Now that we’ve seen how to block all requests to our application, let’s look at how to do it selectively with action filters.

Create an Action Filter For Blocking IP Addresses

We start by creating IpBlockActionFilter:

public class IpBlockActionFilter : ActionFilterAttribute
{
    private readonly IIpBlockingService _blockingService;

    public IpBlockActionFilter(IIpBlockingService blockingService)
    {
        _blockingService = blockingService;
    }

    public override void OnActionExecuting(ActionExecutingContext context)
    {
        var remoteIp = context.HttpContext.Connection.RemoteIpAddress;

        var isBlocked = _blockingService.IsBlocked(remoteIp!); 

        if (isBlocked)
        {
            context.Result = new StatusCodeResult(StatusCodes.Status403Forbidden);
            return;
        }

        base.OnActionExecuting(context);
    }
}

First, we inherit from ActionFilterAttribute. Once again, we need our IIpBlockingService so we inject it through the constructor.

Next, we override OnActionExecuting(), and like our middleware, check if the RemoteIpAddress is blocked, setting context.Result to Forbidden if so.

Finally, we call base.OnActionExecuting() to ensure the base class method is called.

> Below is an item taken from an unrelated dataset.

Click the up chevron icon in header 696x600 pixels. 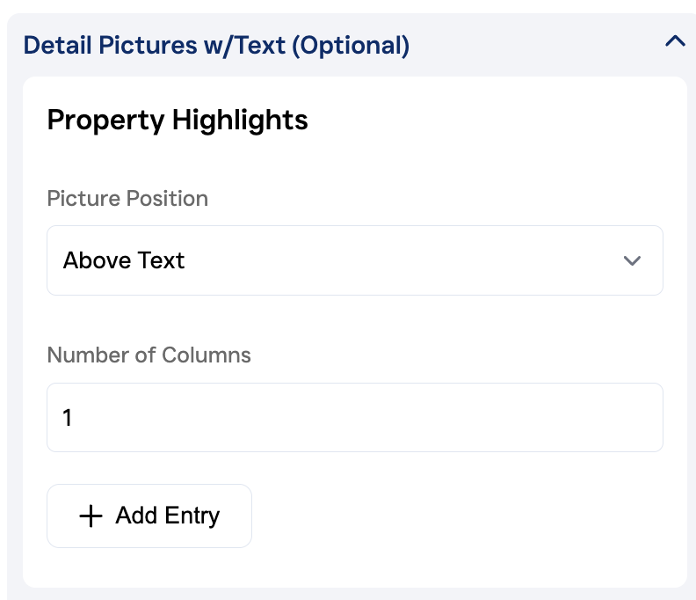point(675,41)
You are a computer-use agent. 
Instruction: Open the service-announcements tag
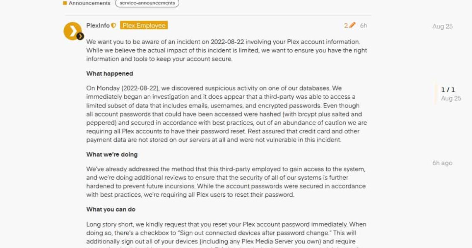pyautogui.click(x=147, y=3)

Also, we need to register the action filter as a scoped service in the Program class:

builder.Services.AddScoped<IpBlockActionFilter>();

Test the Action Filter

With our custom action filter created, we’ll revisit IpBlockController and add it to the blocked endpoint:

[ServiceFilter(typeof(IpBlockActionFilter))]
[HttpGet("blocked")]
public string Blocked()
{
    return "Blocked access";
}

Also, we still have our middleware enabled, so we can simply comment out the middleware registration in the Program class:

var app = builder.Build();

app.UseForwardedHeaders(new ForwardedHeadersOptions
{
    ForwardedHeaders = ForwardedHeaders.XForwardedFor | ForwardedHeaders.XForwardedProto
});

//app.UseMiddleware<IpBlockMiddelware>();

Running our application again and navigating to api/ipblock/unblocked, we receive Unblocked access as we expect.

However, if we attempt to make a request to api/ipblock/blocked we receive a 403 Forbidden, due to our action filter.

Conclusion

In this article, we looked at different ways to block IP addresses from making requests to our applications, which can be very useful when we want to ensure we only allow a certain list of users to access our application or block known malicious threats.